- **Description of the task**
Pull out every line below that holds the word "logo".

- **Extracted data**
+ + +

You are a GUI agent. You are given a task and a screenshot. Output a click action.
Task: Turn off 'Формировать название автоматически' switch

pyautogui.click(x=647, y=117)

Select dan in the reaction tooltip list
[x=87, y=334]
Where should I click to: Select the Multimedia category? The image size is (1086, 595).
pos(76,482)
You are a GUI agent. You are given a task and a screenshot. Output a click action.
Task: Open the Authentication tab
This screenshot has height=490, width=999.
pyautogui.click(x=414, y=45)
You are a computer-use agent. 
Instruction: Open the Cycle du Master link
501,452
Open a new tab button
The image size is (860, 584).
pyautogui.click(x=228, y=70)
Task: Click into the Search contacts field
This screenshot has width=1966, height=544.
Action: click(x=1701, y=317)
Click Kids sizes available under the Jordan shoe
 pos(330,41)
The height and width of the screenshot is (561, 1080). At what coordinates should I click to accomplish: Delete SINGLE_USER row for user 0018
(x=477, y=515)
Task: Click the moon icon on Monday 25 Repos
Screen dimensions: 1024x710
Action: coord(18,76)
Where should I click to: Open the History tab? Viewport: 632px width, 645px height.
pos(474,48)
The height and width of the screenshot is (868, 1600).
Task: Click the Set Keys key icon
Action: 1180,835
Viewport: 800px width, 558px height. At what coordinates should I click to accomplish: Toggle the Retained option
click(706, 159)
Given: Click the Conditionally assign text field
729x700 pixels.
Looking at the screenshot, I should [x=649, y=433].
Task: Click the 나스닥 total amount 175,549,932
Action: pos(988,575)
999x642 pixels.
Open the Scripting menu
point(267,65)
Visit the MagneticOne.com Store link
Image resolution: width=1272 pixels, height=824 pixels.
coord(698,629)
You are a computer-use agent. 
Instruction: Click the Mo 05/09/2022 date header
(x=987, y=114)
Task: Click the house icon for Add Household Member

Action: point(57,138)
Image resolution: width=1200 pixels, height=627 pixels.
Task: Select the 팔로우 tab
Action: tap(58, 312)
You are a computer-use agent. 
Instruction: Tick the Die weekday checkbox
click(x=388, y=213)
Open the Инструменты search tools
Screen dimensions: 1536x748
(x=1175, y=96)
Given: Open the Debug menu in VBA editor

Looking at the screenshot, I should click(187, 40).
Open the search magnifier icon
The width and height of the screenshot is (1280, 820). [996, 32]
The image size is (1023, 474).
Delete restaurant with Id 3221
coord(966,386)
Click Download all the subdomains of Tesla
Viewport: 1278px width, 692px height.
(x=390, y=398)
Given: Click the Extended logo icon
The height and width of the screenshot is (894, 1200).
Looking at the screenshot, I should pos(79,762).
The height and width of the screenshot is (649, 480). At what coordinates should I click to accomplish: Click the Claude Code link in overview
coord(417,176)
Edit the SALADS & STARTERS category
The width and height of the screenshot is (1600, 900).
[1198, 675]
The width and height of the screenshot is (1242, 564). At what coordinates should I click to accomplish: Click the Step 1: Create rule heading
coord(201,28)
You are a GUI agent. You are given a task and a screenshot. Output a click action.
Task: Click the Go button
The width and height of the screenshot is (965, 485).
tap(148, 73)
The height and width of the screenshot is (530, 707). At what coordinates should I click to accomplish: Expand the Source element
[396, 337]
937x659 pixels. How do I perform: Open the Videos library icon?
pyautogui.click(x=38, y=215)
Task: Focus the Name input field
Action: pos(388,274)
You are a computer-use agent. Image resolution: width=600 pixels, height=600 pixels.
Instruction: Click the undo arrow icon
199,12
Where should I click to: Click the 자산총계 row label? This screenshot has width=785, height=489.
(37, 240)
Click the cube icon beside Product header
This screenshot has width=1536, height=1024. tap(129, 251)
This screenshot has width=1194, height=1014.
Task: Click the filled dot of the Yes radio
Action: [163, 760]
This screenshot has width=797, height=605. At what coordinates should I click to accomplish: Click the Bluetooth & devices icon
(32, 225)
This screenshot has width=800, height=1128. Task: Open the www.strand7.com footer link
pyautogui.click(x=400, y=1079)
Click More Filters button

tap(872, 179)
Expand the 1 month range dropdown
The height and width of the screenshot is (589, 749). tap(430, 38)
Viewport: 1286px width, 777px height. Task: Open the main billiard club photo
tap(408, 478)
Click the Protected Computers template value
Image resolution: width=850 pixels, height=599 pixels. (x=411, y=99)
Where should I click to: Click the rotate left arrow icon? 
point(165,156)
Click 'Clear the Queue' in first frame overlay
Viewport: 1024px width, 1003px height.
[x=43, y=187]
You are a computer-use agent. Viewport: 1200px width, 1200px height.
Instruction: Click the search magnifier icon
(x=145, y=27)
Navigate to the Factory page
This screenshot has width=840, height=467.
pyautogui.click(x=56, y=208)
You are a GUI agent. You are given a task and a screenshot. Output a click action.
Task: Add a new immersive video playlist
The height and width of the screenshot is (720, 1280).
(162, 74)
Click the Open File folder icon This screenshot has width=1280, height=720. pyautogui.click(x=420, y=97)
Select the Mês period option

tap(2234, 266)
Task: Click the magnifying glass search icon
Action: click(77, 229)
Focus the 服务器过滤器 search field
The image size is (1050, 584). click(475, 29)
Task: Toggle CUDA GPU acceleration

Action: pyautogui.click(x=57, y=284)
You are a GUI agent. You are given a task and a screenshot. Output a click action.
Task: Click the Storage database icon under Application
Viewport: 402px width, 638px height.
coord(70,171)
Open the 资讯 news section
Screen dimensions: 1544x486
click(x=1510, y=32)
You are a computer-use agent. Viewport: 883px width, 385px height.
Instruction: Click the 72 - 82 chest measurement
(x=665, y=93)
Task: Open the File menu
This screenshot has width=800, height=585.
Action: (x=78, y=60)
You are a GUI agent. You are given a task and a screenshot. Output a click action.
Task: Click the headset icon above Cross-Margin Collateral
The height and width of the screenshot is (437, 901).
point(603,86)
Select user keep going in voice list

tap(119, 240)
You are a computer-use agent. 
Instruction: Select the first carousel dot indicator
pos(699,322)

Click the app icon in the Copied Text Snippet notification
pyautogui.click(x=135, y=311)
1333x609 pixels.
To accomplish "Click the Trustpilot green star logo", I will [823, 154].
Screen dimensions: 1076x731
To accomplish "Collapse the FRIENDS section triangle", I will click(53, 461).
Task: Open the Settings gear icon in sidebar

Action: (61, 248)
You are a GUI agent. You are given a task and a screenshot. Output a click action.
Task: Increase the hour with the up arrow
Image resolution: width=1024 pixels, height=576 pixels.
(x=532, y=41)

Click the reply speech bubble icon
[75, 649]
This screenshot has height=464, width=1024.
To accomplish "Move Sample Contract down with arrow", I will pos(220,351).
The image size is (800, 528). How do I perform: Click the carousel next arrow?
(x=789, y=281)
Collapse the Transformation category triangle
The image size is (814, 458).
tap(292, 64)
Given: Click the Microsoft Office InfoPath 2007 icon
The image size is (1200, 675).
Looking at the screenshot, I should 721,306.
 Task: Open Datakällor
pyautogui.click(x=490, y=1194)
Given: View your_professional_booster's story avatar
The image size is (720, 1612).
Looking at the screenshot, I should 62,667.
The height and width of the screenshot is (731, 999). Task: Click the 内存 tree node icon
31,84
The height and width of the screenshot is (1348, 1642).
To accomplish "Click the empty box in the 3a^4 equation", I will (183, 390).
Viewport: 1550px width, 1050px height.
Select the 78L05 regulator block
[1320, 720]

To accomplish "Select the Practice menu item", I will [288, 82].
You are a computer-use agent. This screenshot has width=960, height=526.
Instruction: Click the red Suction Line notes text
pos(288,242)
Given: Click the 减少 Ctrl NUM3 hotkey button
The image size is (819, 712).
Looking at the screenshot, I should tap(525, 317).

+ + +

- **Response to this task**
Given: Click the Extended logo icon
To accomplish "Click the Trustpilot green star logo", I will [823, 154].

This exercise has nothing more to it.